谢瑾白浑身湿透,被他抱在怀里的唐小棠又是一身脏污,是以清莲并未出自家小公子,只当这两人是离家家私奔出逃的一对野鸳鸯。
两个男子互相倾慕,家里人不同意,两人便只能商议一起出逃。
这种事情,在淳安太多了。
“公明。”
萧子舒从身后闪现,走至谢瑾白的面前,躬身抱拳,“属下在。”
“把人清干净。”
萧子舒面露错愕,“主子……”
这些可都是人,又不是物件,他如何清干净?
将人都扔出去么?
再者,又都是女眷……
谢瑾白抬眸,淡淡地瞥了他一眼,分明是让他自己看着办的意思。
摊上这种主子,萧子舒除了认命,还能怎么办?
他将头一低,抱拳道,“是!”
“你们到底想干什么?你们不能进去!听见没有?来人呐,快来——”
清莲的呼喊声戛然而止。
“快,快替本夫人将里衣给穿好!”
“真笨!你这个蠢丫头,怎么笨手笨脚的!”
“快点,快点!”
屏风这头,身上脱了只穿一件肚兜的杜氏,听见有男人说话的声音,自是又怒又慌,又气又急。

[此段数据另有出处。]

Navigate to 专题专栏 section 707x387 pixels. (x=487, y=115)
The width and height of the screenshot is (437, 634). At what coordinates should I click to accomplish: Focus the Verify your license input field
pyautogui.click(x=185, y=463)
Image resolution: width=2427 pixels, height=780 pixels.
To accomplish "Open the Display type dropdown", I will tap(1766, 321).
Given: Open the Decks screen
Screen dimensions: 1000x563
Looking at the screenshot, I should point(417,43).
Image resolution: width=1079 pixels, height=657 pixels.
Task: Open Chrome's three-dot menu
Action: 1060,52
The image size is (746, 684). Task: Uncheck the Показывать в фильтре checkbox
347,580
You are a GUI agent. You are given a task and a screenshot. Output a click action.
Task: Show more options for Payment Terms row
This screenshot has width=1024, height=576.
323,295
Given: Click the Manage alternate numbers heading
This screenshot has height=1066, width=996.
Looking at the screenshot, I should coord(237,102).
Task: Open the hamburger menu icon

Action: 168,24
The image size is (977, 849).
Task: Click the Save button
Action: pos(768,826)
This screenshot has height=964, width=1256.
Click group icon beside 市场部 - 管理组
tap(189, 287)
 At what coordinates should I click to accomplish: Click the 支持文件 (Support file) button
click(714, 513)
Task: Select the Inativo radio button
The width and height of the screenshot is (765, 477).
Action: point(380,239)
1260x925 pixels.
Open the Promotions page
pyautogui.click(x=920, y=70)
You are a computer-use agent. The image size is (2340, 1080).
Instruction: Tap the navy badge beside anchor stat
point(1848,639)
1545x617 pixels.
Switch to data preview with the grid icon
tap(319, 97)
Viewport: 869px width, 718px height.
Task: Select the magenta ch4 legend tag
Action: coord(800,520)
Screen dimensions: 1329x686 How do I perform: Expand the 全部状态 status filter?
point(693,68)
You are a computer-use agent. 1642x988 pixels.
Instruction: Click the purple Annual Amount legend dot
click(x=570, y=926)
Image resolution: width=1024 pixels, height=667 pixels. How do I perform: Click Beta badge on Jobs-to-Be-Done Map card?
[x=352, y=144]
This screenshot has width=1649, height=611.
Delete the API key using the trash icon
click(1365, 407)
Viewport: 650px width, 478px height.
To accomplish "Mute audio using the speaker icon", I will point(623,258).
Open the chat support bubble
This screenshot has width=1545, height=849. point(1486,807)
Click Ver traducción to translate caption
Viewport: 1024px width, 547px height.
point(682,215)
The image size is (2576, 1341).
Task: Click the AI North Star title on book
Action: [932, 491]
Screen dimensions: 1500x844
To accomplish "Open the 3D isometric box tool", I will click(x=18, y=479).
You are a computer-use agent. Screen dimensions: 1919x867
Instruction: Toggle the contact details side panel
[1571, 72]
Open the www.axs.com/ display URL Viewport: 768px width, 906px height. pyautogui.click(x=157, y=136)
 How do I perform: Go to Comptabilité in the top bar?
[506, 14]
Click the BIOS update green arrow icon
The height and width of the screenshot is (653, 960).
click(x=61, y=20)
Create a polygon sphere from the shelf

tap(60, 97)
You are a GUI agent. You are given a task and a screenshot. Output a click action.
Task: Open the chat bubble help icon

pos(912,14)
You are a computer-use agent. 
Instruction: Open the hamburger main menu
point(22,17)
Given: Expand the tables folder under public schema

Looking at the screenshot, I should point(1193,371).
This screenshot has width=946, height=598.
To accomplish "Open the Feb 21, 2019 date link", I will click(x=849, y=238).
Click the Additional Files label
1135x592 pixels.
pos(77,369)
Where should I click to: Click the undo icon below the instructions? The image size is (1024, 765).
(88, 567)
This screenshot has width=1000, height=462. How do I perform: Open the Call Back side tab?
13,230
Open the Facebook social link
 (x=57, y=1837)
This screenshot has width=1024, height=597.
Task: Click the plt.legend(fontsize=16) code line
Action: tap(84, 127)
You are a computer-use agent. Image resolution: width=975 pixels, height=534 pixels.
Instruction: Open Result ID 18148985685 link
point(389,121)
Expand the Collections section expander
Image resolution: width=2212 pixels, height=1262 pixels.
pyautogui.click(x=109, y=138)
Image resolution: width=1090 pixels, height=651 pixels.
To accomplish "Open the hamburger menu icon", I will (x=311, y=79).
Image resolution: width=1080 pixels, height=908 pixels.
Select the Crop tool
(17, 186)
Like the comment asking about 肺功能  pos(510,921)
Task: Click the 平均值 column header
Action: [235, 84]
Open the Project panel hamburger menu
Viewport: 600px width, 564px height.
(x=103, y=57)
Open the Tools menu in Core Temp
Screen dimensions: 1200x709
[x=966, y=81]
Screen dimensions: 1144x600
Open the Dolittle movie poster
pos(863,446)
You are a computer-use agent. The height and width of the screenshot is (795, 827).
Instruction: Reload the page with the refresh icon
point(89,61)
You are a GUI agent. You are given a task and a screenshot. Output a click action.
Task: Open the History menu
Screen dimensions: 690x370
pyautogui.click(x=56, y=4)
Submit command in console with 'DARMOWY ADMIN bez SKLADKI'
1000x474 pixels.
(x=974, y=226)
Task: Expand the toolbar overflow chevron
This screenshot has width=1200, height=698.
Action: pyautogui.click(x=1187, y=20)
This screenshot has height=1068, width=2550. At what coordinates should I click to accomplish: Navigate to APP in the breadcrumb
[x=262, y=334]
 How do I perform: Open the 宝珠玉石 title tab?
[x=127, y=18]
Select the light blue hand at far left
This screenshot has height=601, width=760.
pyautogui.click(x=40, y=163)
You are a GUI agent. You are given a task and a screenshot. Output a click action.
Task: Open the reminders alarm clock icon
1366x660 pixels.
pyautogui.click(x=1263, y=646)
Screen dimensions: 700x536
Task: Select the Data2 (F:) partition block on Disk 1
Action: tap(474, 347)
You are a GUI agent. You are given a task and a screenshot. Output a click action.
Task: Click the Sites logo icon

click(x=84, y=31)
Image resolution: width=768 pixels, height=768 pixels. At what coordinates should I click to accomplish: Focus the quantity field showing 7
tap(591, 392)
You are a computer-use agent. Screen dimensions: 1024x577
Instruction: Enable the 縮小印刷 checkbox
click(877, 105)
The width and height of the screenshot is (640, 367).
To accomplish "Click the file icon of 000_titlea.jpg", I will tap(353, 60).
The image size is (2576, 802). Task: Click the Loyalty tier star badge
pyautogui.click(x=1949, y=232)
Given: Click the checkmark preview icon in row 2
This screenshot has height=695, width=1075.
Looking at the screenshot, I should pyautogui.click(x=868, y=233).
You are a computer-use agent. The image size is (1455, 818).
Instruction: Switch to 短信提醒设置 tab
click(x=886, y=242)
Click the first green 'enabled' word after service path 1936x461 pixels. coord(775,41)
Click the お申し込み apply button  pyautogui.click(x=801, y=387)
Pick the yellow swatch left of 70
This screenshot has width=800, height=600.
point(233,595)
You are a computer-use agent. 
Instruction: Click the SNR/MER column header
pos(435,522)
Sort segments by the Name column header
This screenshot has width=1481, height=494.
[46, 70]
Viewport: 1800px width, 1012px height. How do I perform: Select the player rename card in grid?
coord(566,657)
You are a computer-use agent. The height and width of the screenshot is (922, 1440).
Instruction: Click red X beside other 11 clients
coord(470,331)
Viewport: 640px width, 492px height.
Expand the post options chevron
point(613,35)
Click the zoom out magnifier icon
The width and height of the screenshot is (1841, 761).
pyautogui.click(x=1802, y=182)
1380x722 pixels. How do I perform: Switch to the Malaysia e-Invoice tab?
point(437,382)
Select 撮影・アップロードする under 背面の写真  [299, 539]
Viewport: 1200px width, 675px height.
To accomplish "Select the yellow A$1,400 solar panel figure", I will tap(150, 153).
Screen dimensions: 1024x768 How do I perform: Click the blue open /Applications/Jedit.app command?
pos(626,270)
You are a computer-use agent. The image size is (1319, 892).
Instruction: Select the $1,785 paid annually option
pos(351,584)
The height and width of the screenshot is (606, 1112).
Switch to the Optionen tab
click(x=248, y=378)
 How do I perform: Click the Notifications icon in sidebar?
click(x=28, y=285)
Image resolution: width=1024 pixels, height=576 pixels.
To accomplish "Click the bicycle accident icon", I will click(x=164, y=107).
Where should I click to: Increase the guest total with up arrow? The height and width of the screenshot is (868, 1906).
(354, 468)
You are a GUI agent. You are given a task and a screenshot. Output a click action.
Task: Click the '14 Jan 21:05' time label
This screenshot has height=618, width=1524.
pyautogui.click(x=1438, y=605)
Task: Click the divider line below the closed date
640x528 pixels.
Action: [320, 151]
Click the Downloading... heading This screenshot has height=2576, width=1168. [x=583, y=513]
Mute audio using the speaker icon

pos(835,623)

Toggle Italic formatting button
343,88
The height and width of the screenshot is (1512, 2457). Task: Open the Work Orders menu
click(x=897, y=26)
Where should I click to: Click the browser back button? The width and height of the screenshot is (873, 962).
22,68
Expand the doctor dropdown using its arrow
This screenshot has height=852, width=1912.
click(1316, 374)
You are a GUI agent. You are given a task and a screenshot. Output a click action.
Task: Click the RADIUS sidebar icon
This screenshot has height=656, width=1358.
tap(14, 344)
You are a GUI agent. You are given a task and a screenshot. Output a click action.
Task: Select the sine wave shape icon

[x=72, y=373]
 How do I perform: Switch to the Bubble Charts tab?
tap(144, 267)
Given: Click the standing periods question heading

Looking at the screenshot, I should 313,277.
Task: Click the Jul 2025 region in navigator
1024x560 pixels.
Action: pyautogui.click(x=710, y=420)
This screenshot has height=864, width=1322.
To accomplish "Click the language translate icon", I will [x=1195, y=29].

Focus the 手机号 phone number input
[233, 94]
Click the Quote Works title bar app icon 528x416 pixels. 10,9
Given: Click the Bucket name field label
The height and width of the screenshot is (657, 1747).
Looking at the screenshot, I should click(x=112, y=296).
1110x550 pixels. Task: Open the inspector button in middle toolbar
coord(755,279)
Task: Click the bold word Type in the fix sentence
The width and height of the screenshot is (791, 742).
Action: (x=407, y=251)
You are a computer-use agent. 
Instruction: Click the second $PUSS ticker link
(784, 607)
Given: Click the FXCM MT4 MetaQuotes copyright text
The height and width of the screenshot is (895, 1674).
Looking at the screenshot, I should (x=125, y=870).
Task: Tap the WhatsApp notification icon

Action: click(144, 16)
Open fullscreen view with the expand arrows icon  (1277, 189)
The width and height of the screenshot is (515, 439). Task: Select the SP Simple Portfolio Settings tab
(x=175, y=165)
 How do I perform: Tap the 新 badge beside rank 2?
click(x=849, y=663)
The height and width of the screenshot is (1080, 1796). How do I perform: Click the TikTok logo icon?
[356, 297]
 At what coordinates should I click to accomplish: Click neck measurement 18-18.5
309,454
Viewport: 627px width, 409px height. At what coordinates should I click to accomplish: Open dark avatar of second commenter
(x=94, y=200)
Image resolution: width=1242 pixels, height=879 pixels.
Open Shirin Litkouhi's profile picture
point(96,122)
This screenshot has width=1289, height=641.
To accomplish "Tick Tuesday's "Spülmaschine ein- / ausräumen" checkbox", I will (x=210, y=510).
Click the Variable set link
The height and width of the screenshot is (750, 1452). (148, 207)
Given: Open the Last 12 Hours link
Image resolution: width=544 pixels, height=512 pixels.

她几次拧着娉婷的胳膊,催促婢女速速替她将原先的衣服给重新穿上。
娉婷忍着疼,闪着泪花伺候主母更衣。
“啊!”
谢瑾白抱着唐小棠走至床畔。
才刚穿上里衣,衣绳都未来得及系上,露着红色牡丹肚兜的杜氏,瞥见男子的背影,失控地尖叫道,“滚出去,给本夫人滚出去!”
一把匕首,横在杜氏的脖颈。
娉婷惊恐地瞪大了眼睛,双手紧紧捂住了嘴巴。
杜氏的怒骂声戛然而止。
她嚣张的气焰不再,她睫毛颤抖,害怕地连连求饶道,“好汉饶命,好汉饶命!好汉你想要什么,你尽管拿去。求求你,求求你不要伤害我!不要伤害我……”
萧子舒冷声道,“出去。”
“好,好,我出去,我这就出去,我这就出去……”
杜氏配合地跟着萧子舒的脚步,亦步亦趋地往外走。
娉婷忠心地跟上。
走至门口,娉婷才知为何方才清莲会没了声音,原来并不是像她想得那样被灭了口,而是被人点了穴,站在门边动弹不得。
一主一仆二人跨过门槛,站到了门外。